- REQUESTS -
**A)** Answer these questions about the overclocking forum thread:
(i) Which software does the thread say not to use with Tualatin chips, and why?
(ii) At what FSB is the P3-S running at default core?
(iii) What speed rating does the Tonicom RAM have?
**B)** Carry the overclocking forum thread further, starting after its final post.

- SOURCE TEXT -
***

Be sure to flash to the latest bios as this allows full control of the pci/agp dividers right up to the 1/5th and the 1/6th ones....

To stop the alarm going off in MBM use the very latest version of the program and read the readme file on how to stop the alarm from going off....You have to edit an option to reset the alarm when the program starts up.

Do not use the Gigabyte supplied mobo monitoring software as it reports incorrect temps with Tualatin chips! Use the Gigabyte supplied Windows bios flash utility to flash the bios though....

Above all....Have fun with your new purchace and try upping the DIMM voltage to keep it stable at CAS2 and high FSB's. Some people on these forums have also had success by cooling the northbridge (I think it's the northbridge!).
 
PappyPete and others are right about the only problems
you might have is with the RAM.

I got my P3-s coasting along at 151fsb at default core.

Had it up to 171 for a while yesterday, but things were
just a little shaky. Think it was my ram as I tried vcores
from 1.575 up to 1.825 without any success.

We need some PC180 CAS2 ram sticks for these beasts...:D
 
6502kid said it all, need a TOP-OF-LINE ram for the combo you are running. Flash to F9, 10 is a must, for 1/5,1/6 dividers are not presented with F7. I tried F9 and 10, however, my board went dead after i flash the f9, then hit "peformance setting" or whatever in the bios..it never recover. right now, i am using f10, and avoid doing anything after you flash ur bios;) since you can do 155f with 1.525, my guess will be you can hit around 170 or more depends on your cooling, oh, i cool my south and northbriges...:D
 
i got my tonicom today, but i am a little bit disappointed, for it is a 6ns ram, and i still cannot make my system totally stabized @180 even with this bad boy...i have not tried to max out my kingmax and tonicom yet, but will try today.
 
@tainice

do you already have heatsinks on northbridge, southbridge and clock generator and perhaps also on the onboard Soundblaster and on some of the CPU voltage regulators??
Hopefully 180 MHz FSB wil work for you!

I don't really think it's CPU cooling that is holding you back. So H2O will probably not be the solution.

***

- EXTRACTED RECORDS -
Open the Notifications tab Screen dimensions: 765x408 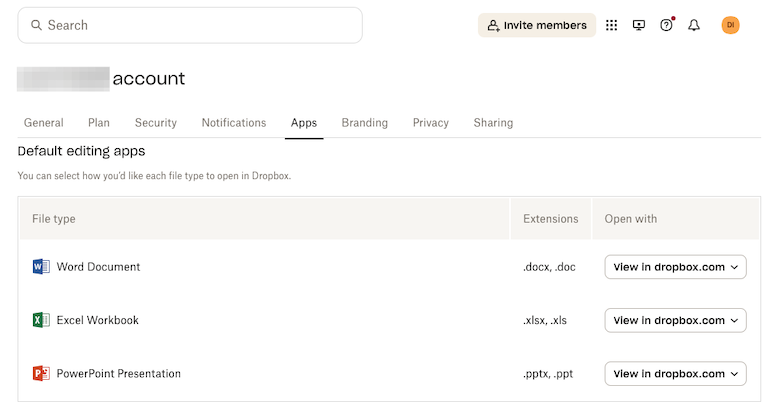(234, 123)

***

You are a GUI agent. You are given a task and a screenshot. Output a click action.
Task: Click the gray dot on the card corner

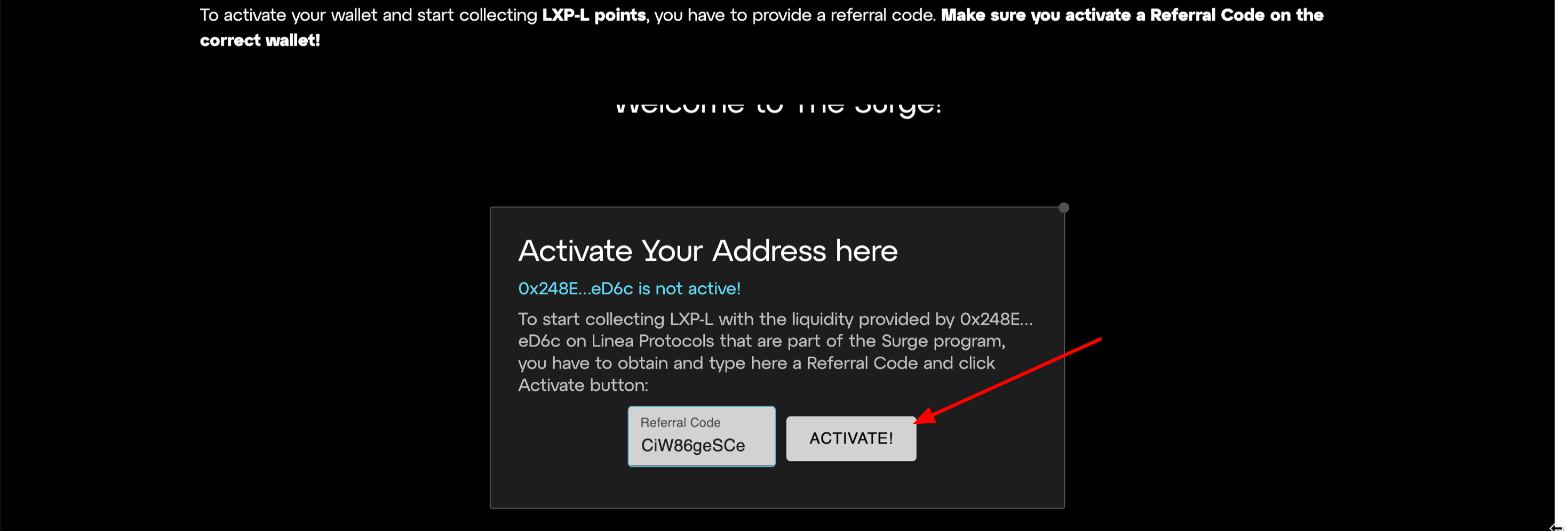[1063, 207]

***

- THE RESULTS -
**A)**
(i) The Gigabyte-supplied mobo monitoring software, because it reports incorrect temps with Tualatin chips.
(ii) 151 FSB.
(iii) 6ns.

**B)**
Regards

Ingo
 
omg, guess what? i think my board is one hair away from dying, i was trying to flash my bios again yesterday in hoping of this would "fix" my gernerator right. however, after the flash, some kind of weird message occured and said, "this board is not fully ACPI compatable, sh$t, now i cannot even get it to pass the routin bios checkup, for my cpu sum is not accuate. i will try to reinstall the hd again if i can, but i guess i would have to buy a new board... :(

guess what? i will just purchase st-6 this time...i hate gigabyte's bios flashing utility!:mad:

skyhook, sorry man, kinda f hijack ur thread..:p
 
It's All Good!

Nobody Hijacked Nothing From Nobody! All conversation is good.
Anyway, the GA-60XET-C took one in the heart! Tried to flash from f7 to f9 with that rotten utility they included on the CD and 3% into the write phase CRAP CITY! Locked up tight and then spontaniously tried to reboot, except there ain't nothing on the chip to reboot from!
I give three cheers to Motherboard Express Company, called them up and in less than 5 minutes I had an RMA. And every time I have called them to order something or get help with something, I have spoken with a REAL PERSON, usually in only two to three rings of the phone! My tech call about this BIOs SNAFU, was answered on the second ring, by someone who actually knew what he was talking about. They even offered to cross-mail a new board to me that day if it would help me out, but I don't need one that bad, so I took the conventional RMA route.
Anyway, keeping talking, I'm making notes of eveything that's said for future reference!

:p
 
I have flashed the bios on my Gigabyte XET many times using the Gigabyte supplied bios flash utility and have never had a problem. Just remember to peform the flash at default settings (ie: NOT OVERCLOCKED!) - just in case.

And remember....A bios flash is risky on any make of mobo. Like Celemine1gig said....Thank god I have the XET with duel bios!:)
 
Don't Misunderstand!

First of all, I am not finding fault with Gigabyte directly. I am not new to the always present dangers of screwing with the BIOs on any motherboard. Secondly, my remark toward the Giagabyte flash utility is rooted in my longstanding rule that BIOs flashing should be done from the DOS level. My mistake was in assuming that Gigabyte had somehow mastered the dangers of flashing the BIOs from within Windows.

For all those who have never experienced a problem with this utility I am happy for you, but let my experience be a warning that Gigabyte has not as of yet made it a foolproof operation. Over the course of my many years of experimenting in this field I have probably done 50+ BIOs flashes, and this is the first that was totally unrecoverable, so I could easily believe that I was "due" to having the big one at least once.

My only aggrevation was that I had "f10" and the flasher setting here on a nice fresh DOS floppy ready to go when I decided instead to stray from my usual procedure. My decision, no one elses, and in the end it will all be taken care of.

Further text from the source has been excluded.